Spring 2010 Magazine

Page 4

From Students to Scientists

The Potential for Discovery

Undergraduate Research in the Department of Natural Sciences Dr. Dennis Drake and T. Ryan Sullivan in the chemistry lab. By Kathryn Dunn

“I have no idea how that happened…”

T. Ryan Sullivan, then a junior biology major, stared at his results in the research lab of chemistry professor Dr. Dennis Drake. He had expected to see a decrease in iodine’s absorbance, which would be signaled by a change in color from its inherent deep purple to pink. After running two trials, however, Ryan was stumped: in one trial, the iodine had slowly faded from purple to white. In the second, it remained a deep purple. Ryan understood that there were two possible explanations for what he was observing: he had made an error, or he had discovered something new. After checking and re-checking his work, Ryan was still “banging his head against the wall.”
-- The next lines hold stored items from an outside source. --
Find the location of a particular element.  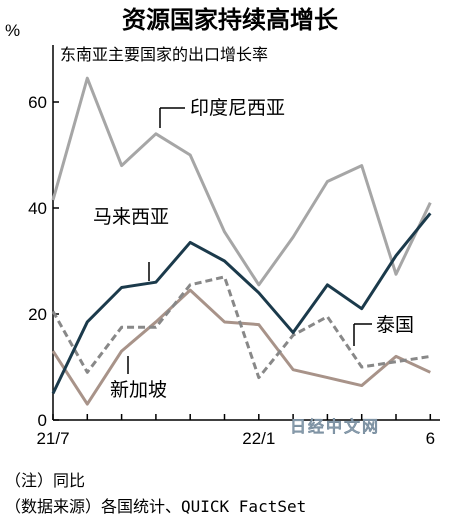

watermark: 日经中文网 is located at coordinates (335, 426).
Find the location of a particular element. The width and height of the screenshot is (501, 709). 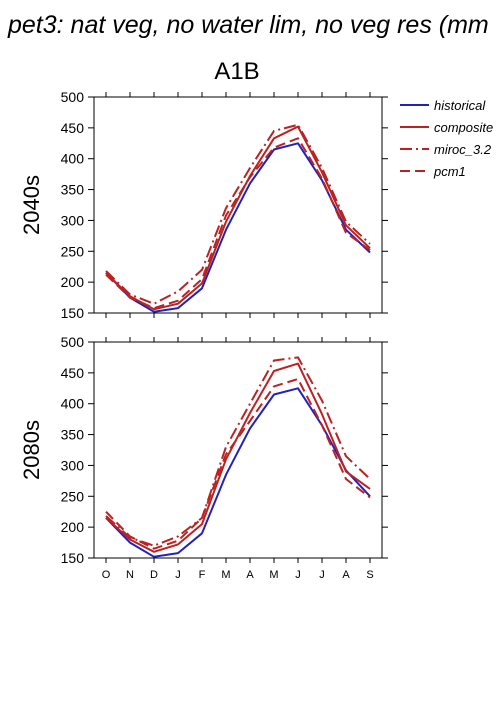

legend-label: miroc_3.2 is located at coordinates (463, 150).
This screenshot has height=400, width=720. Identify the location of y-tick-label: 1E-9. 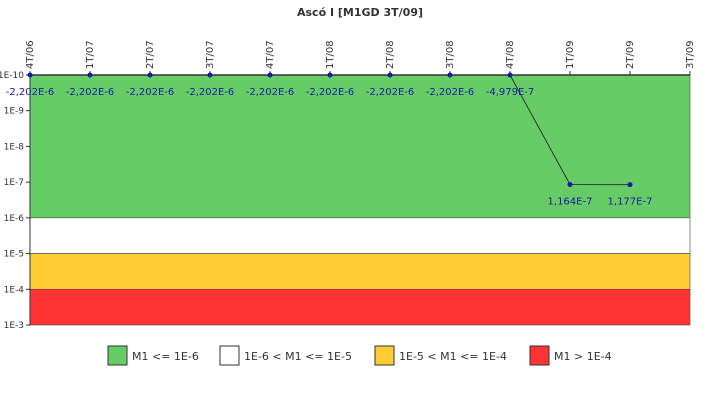
(14, 112).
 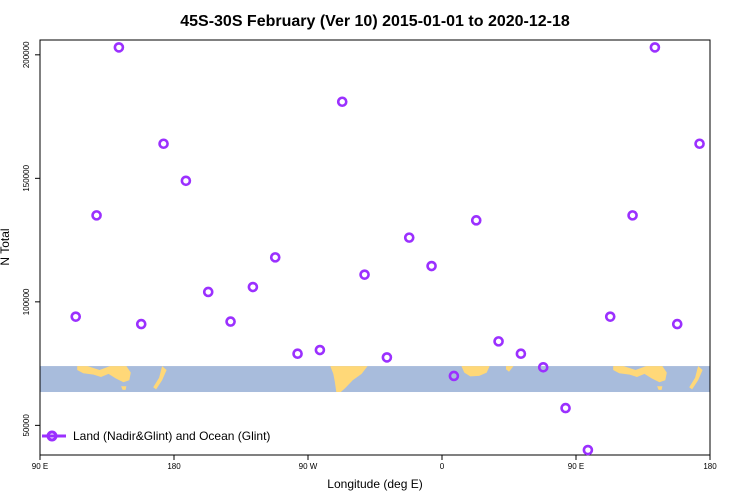 I want to click on y-tick-label: 100000, so click(x=26, y=302).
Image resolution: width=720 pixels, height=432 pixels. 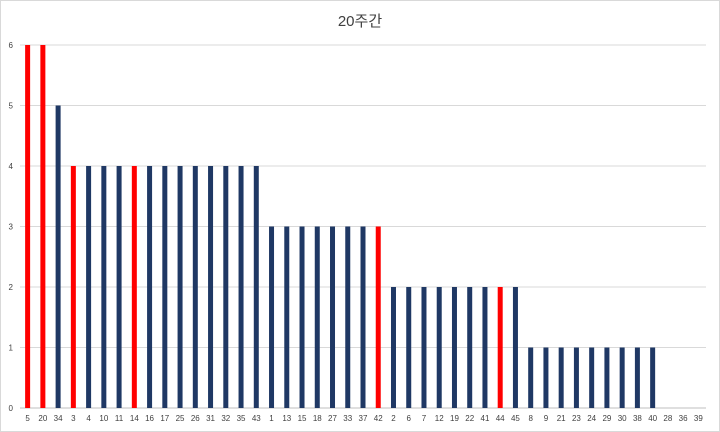 I want to click on x-tick-label: 37, so click(x=364, y=418).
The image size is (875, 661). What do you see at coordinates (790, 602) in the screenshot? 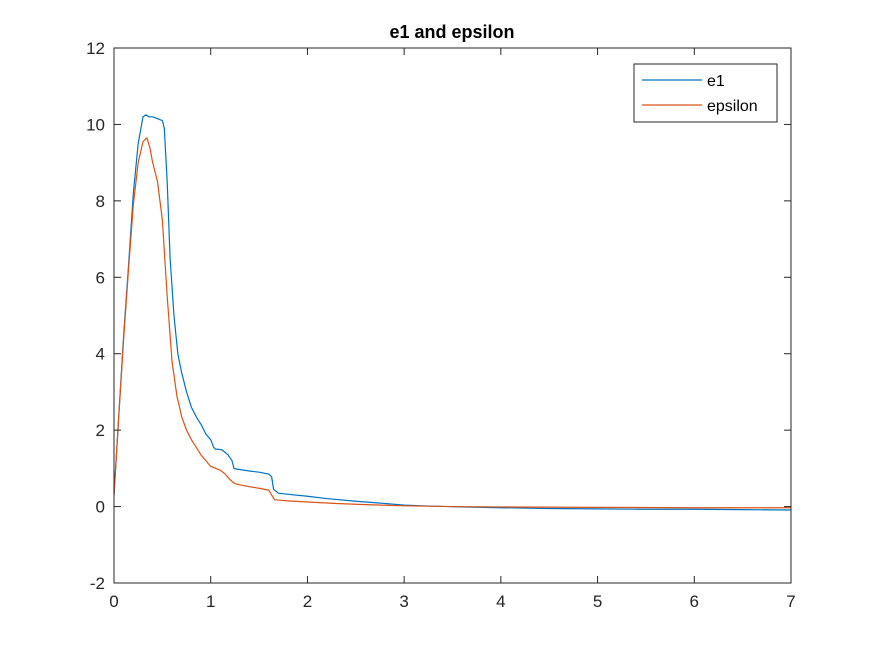
I see `x-tick-label: 7` at bounding box center [790, 602].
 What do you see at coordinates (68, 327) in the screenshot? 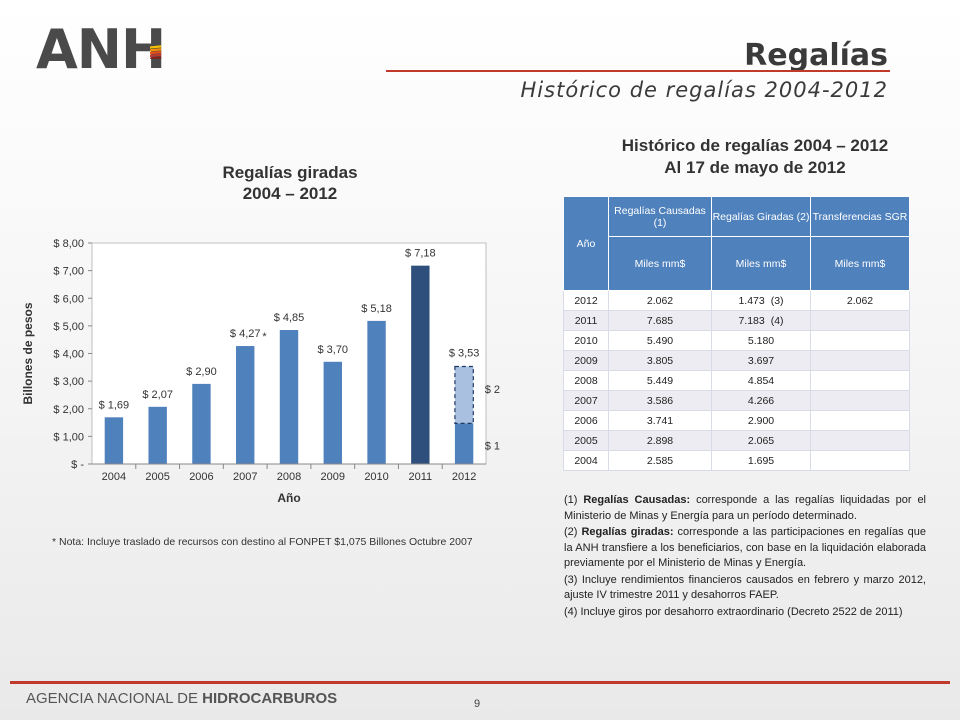
I see `y-tick-label: $ 5,00` at bounding box center [68, 327].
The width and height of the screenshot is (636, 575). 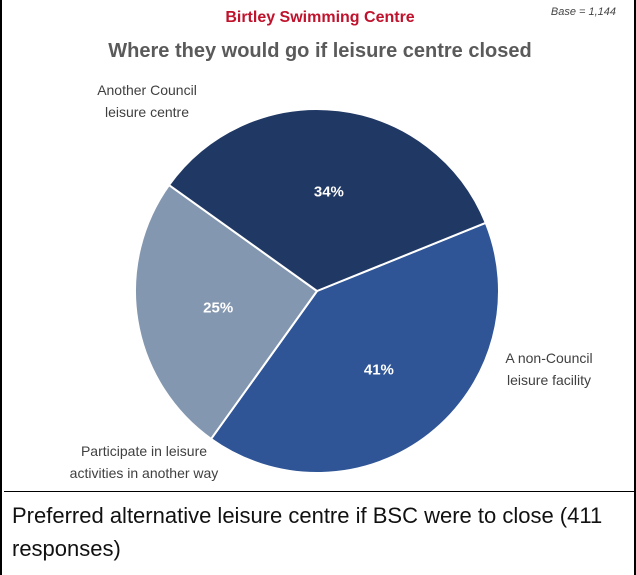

Ryan relates the discussion that followed with Dr. Drake: “We both said ‘Oh! That’s something we’ve never seen before!’”

“Research is always beset with setbacks,” Dr. Drake said. “It’s just part of the game. False starts and new starts are all part of the fun.”

“It’s very gratifying to see this learning take place,” Dr. Drake reflects. “Students reach a point where they can approach the self-sufficiency of a graduate student. Ryan reached the point where he literally became a co-investigator. He’d come up with new ideas; we could talk colleague to colleague, not just student to teacher.”

After Ryan spent three days checking his work and applying the analytical approaches he’d learned in the lab, he arrived at a new possibility: maybe the light that triggered the reaction was being absorbed by something else.

Ryan understood that he had turned a corner in his development as a scientist: “Now I was actually thinking on my own.”